In his campaign, which was covered extensively by a growing state media apparatus, Chávez rarely brought up the controversial reforms, and instead characterized the vote as a plebiscite on his rule. He also said voting against the reforms would benefit the Bush administration, which in 2002 offered tacit support for a failed coup launched against him.
"Whoever votes 'Yes' is voting for Chávez, and whoever votes 'No' is voting for George W. Bush, president of the United States," Chávez told supporters at a huge pro-government rally in Caracas on Friday.
He said that voting for the reforms would ensure that more power would be redirected to the people while hastening Venezuela's path toward what he calls 21st-Century Socialism. The president characterized himself as the leader who could complete the transformation, and on Friday he said he would stay in office long past the expiration of his current term, which ends in 2013.
"If God gives me life and help," he said, as a multitude of supporters cheered, "I will be at the head of the government until 2050." He would then be 95.

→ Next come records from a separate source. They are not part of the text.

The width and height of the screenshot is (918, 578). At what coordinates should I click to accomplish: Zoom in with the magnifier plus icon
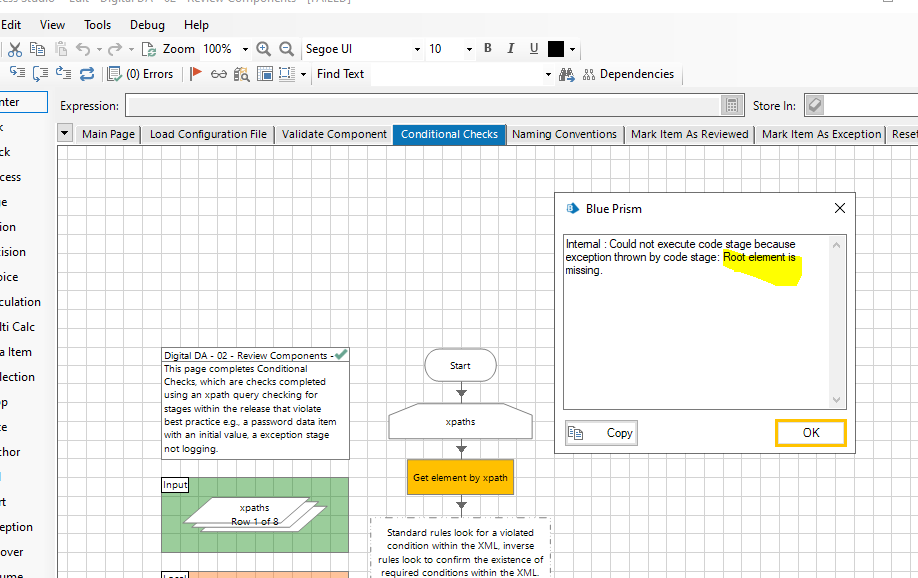tap(264, 49)

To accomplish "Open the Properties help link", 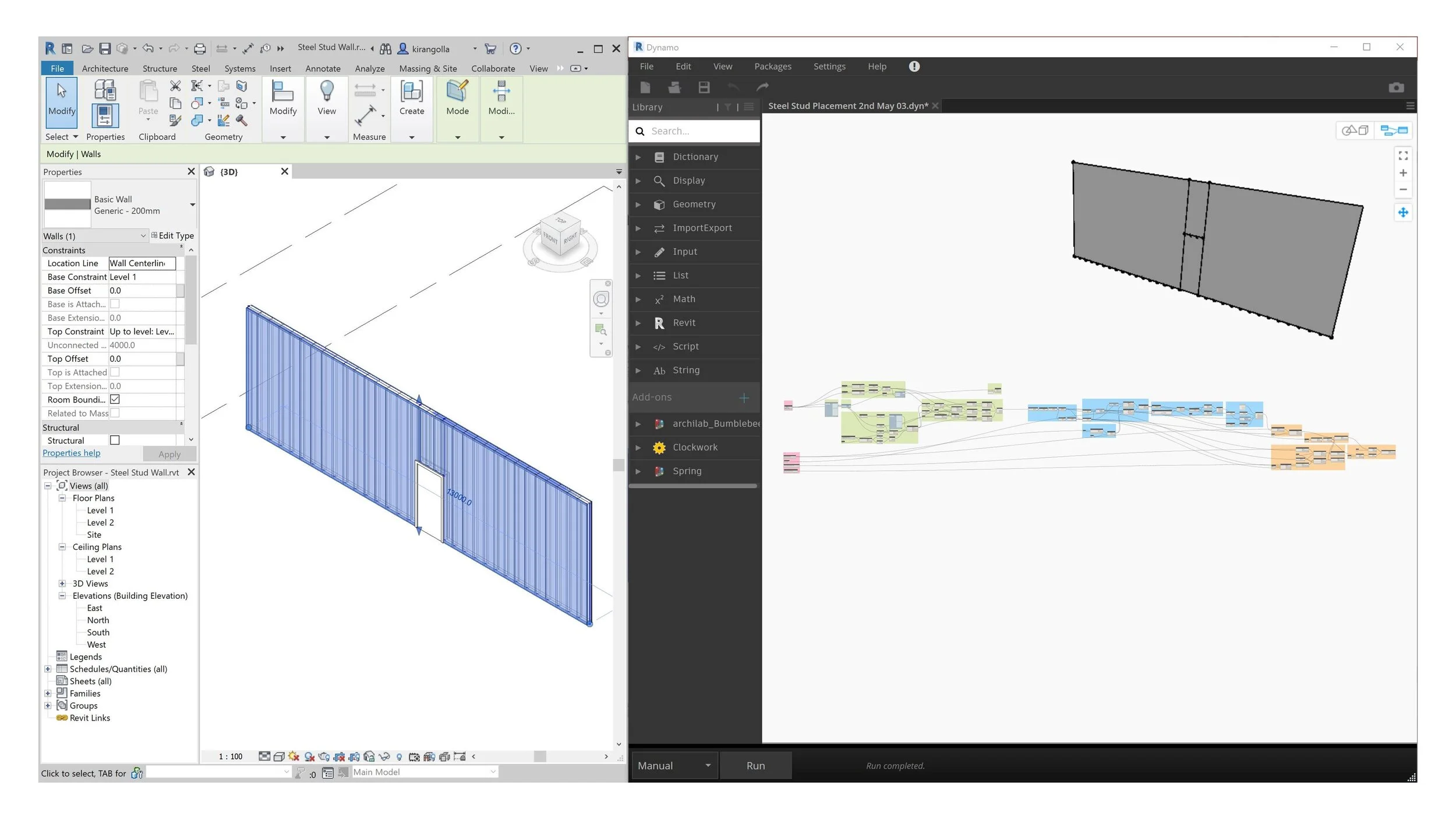I will [x=71, y=453].
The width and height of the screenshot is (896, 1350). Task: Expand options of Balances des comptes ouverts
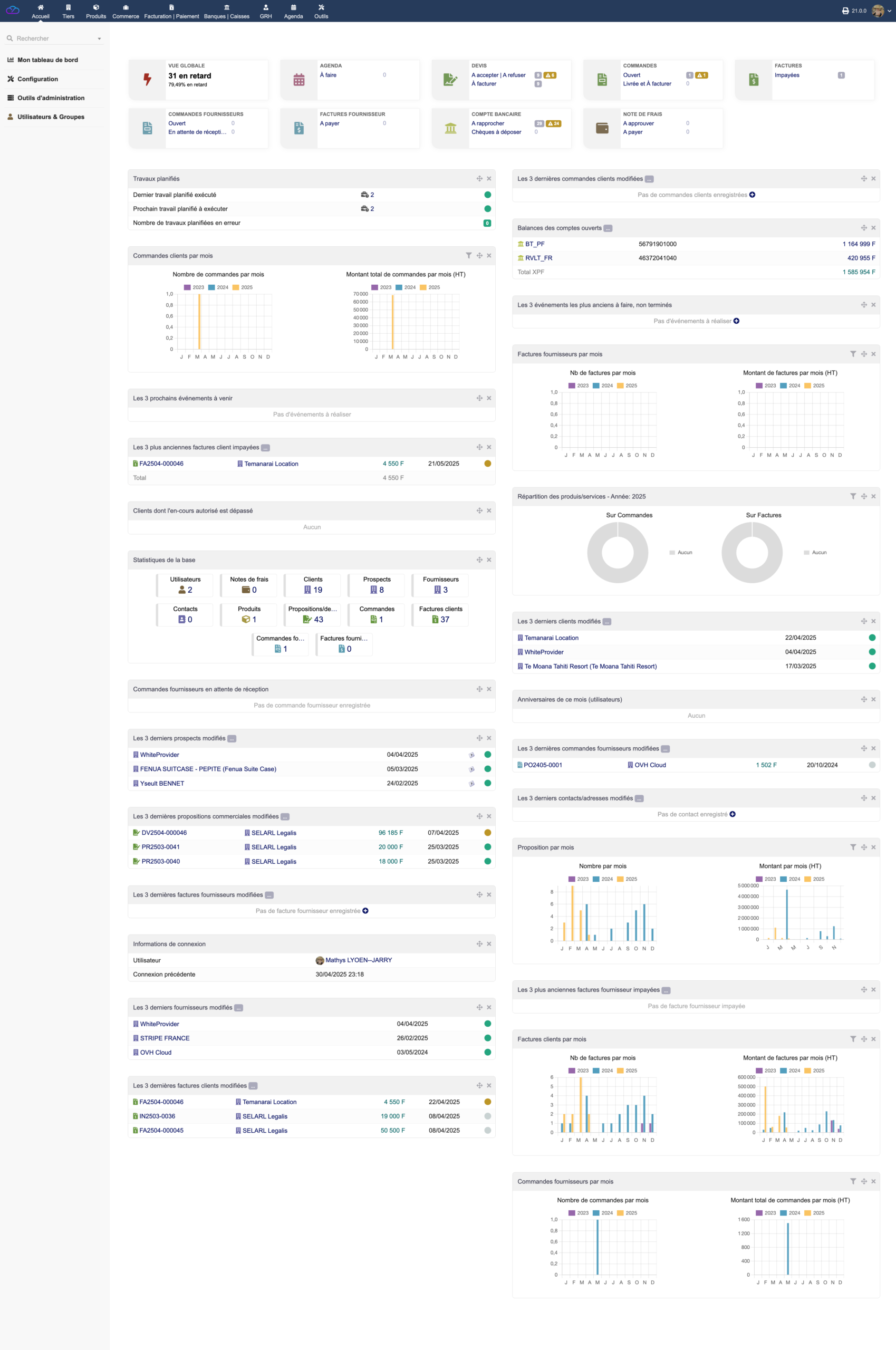click(x=608, y=228)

As in past elections, voters in neighborhoods traditionally aligned with the government were awakened by bugles and fireworks before dawn. Heavy turnout -- as in a 2004 recall referendum and last December's presidential election, when abstention dropped below 30 percent -- did not materialize. In the poor districts where his political machine has easily generated support in the past, the lack of voters at polling stations was startling. Chávez acknowledged the abstention, saying it hurt his cause. "Abstention defeated us," he said. "It's a lesson for us."
Still, the government was banking on the good will Chávez had built through the years with his trademark social programs, which had helped him create a nearly impenetrable political base. On Sunday morning, in one hilltop neighborhood in the vast Catia district of western Caracas, a handful of voters said they had rewarded Chávez for his commitment to the poor.
"Here the majority of the Venezuelan people are in favor of 'Yes,' because we believe that President Hugo Rafael Chávez Frías is the hope of the poor people, of the oppressed people," said Luis Sierra, a mechanic.
But clearly things had changed -- and not everyone felt the same, even in the same poor barrio.
Wilfredo Vivas, 45, a cabbie, said aspects of the reforms seemed designed to benefit Chávez's administration and his allies. Among the troubling alterations, he said, was one under which Chávez could name governors and mayors.
"He says he gives more power to the people, but in that article I see that he's taken power away from the people," Vivas said. "Now we won't elect mayors or governors, but he names them."